Exercise objective
Tell how many lines in the data below contain "tree", using one number as the whole reply.
-=-=-=-=-
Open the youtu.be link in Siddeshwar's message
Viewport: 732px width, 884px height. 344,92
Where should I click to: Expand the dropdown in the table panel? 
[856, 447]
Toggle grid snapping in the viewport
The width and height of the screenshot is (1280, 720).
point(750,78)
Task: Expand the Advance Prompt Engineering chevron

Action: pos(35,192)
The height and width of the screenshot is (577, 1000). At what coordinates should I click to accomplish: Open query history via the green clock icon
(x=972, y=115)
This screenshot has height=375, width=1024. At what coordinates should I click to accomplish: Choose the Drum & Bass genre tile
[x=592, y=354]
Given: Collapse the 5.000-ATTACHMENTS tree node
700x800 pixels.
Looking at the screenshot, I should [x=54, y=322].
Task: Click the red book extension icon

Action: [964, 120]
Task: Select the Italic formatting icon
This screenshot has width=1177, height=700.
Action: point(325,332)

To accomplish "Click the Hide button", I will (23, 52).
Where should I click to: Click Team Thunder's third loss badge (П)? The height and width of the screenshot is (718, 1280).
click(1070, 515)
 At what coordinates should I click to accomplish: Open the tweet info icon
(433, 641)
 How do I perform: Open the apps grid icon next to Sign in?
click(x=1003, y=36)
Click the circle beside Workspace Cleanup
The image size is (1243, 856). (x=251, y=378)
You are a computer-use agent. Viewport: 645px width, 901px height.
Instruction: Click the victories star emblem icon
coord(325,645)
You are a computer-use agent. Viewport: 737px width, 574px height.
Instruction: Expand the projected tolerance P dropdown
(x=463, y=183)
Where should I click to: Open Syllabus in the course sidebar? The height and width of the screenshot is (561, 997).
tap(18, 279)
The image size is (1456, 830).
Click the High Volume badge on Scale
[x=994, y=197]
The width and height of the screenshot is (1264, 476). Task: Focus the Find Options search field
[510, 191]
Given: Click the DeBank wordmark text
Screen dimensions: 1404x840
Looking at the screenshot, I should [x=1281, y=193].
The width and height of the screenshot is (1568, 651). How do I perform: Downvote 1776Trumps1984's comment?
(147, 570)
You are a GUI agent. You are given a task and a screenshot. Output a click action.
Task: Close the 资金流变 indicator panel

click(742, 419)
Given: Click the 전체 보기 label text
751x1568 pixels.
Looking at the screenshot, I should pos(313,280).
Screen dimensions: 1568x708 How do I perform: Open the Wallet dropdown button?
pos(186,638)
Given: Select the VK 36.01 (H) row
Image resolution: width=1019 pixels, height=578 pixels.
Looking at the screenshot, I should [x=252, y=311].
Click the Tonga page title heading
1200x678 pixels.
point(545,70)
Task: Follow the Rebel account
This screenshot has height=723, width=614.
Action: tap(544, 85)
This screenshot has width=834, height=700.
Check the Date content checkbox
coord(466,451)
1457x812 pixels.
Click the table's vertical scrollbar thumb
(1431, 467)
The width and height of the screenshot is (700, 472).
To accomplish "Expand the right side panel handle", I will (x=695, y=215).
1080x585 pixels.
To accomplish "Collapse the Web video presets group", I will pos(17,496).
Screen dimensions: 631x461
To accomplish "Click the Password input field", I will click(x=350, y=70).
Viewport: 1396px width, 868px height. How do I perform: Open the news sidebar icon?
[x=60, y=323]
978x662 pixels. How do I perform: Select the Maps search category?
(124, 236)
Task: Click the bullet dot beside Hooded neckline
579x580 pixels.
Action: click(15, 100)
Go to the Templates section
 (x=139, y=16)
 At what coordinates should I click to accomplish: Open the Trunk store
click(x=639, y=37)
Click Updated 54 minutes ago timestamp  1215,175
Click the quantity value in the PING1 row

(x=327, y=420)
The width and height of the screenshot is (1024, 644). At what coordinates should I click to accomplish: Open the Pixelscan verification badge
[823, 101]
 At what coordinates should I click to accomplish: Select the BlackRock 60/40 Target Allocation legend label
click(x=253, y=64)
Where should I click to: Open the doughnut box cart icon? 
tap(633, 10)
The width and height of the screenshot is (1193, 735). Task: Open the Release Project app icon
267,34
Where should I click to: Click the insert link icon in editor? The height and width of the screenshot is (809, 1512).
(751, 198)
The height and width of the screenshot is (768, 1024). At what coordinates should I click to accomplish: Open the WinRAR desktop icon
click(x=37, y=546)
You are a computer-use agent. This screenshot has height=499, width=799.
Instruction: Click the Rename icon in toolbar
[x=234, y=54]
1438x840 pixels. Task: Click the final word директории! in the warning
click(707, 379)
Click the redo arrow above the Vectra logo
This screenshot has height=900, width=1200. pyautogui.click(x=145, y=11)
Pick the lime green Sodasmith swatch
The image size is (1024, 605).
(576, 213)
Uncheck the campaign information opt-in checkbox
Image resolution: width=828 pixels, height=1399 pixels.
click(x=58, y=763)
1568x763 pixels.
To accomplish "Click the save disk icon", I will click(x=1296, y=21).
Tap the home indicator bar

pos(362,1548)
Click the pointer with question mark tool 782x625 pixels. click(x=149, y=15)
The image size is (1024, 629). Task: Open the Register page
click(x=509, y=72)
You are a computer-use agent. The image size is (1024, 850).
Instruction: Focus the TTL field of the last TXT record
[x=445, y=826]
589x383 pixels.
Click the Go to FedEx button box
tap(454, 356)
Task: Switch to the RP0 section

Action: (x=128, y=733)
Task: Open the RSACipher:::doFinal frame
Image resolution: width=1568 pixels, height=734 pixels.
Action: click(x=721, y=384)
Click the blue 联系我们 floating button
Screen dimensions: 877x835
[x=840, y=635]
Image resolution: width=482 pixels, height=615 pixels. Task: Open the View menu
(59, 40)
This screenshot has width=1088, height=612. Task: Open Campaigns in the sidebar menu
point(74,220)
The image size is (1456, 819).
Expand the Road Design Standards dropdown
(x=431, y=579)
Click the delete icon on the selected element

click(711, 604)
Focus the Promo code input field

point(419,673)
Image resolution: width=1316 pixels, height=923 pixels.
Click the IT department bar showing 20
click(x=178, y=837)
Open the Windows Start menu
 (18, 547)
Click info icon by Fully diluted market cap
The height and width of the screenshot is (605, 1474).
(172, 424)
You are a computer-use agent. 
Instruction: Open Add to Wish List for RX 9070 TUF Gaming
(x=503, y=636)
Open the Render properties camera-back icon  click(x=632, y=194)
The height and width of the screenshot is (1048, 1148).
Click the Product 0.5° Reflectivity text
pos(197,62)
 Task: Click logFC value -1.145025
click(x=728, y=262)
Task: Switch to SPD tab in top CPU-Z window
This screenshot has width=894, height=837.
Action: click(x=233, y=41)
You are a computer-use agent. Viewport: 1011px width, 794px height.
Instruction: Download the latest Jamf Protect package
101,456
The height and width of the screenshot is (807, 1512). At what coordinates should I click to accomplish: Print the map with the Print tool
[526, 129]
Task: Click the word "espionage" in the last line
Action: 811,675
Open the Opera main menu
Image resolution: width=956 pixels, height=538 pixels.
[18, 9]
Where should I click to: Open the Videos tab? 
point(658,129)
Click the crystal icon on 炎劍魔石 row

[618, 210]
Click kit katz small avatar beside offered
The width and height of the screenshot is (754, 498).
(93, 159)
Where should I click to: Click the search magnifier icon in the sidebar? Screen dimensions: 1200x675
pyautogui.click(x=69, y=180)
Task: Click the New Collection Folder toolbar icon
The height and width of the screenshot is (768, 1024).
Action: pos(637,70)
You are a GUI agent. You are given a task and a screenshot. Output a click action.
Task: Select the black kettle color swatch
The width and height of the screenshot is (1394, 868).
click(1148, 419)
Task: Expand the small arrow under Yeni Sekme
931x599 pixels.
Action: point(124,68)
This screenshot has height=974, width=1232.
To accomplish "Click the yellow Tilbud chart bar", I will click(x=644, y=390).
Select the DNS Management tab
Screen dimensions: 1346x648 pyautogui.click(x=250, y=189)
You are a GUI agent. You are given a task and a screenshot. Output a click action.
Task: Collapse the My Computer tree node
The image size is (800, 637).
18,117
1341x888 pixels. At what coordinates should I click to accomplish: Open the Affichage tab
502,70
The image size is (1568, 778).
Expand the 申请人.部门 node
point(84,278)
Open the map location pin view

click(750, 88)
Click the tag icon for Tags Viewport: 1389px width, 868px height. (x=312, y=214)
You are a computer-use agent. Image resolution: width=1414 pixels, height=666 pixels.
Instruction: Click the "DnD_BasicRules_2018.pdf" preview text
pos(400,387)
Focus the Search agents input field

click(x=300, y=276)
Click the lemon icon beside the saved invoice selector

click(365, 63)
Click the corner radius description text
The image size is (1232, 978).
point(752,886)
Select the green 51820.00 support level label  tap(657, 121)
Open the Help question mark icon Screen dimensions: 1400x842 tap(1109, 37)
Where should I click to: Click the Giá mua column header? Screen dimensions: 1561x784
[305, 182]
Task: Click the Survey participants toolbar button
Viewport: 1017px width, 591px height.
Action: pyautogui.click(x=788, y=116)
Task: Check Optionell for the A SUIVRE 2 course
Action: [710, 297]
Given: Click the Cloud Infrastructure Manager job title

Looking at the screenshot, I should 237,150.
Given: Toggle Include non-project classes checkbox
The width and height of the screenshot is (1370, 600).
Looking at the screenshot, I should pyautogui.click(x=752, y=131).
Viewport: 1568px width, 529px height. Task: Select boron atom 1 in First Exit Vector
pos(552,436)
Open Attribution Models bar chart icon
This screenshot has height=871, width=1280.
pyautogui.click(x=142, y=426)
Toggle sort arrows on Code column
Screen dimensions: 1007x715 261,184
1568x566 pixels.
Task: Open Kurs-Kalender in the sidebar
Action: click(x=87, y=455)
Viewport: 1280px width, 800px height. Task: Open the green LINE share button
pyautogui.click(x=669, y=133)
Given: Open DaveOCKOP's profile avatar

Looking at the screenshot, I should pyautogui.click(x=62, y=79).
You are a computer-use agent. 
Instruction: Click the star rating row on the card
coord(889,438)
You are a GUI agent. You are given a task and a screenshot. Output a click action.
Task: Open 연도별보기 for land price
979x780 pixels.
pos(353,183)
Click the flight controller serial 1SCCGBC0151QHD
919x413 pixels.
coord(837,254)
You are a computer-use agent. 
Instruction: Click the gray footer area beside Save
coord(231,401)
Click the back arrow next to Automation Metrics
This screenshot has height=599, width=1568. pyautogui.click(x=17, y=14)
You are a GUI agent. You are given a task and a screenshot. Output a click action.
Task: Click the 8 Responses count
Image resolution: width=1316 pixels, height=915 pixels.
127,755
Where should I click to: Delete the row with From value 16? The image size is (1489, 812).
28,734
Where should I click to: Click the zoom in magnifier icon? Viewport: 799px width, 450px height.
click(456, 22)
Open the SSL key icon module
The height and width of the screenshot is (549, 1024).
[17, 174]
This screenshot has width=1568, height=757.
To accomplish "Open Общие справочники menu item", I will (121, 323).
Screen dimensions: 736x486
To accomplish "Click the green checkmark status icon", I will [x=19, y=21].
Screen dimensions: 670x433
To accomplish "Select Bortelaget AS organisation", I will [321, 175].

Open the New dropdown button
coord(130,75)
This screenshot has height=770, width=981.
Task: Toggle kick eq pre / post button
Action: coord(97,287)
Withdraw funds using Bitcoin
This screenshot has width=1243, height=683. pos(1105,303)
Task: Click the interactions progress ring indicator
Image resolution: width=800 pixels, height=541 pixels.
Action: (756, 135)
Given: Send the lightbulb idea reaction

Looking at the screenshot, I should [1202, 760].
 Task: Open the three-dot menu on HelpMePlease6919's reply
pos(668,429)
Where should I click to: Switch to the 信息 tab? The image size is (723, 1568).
-=-=-=-=-
Exercise output
2